Copy out the lines verbatim, everything from the line containing "Go up one folder level" down to the line containing "tap(240, 119)", both included. Leave the pictures out of your answer.

> **MATERIAL**:

################

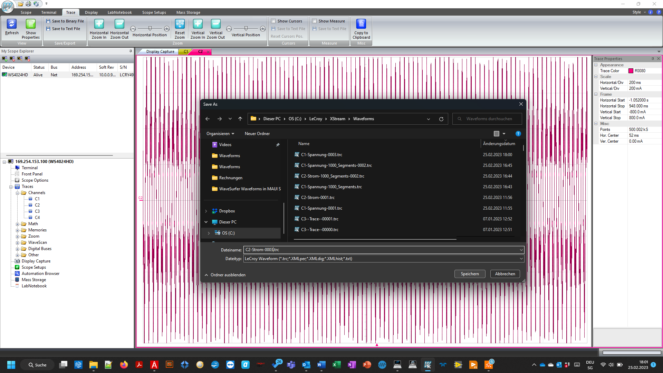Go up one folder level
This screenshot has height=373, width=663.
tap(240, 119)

################

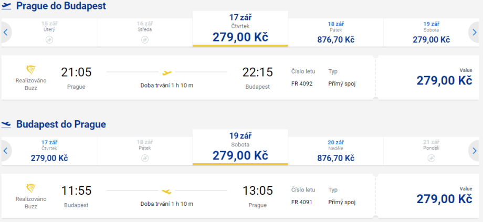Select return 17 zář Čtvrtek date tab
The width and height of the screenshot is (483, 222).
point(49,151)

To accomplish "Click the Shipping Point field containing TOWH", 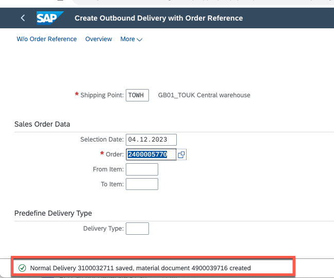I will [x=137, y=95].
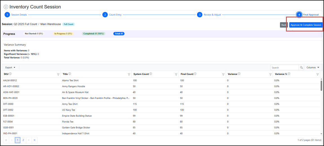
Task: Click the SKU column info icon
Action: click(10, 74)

################

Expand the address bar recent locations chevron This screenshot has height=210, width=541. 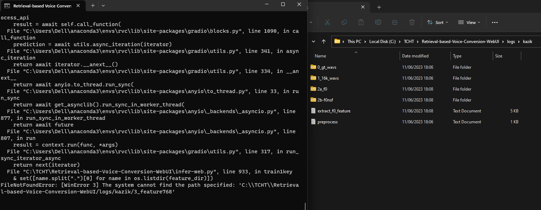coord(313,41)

################

> **SOLUTION**:
Go up one folder level
This screenshot has height=373, width=663.
tap(240, 119)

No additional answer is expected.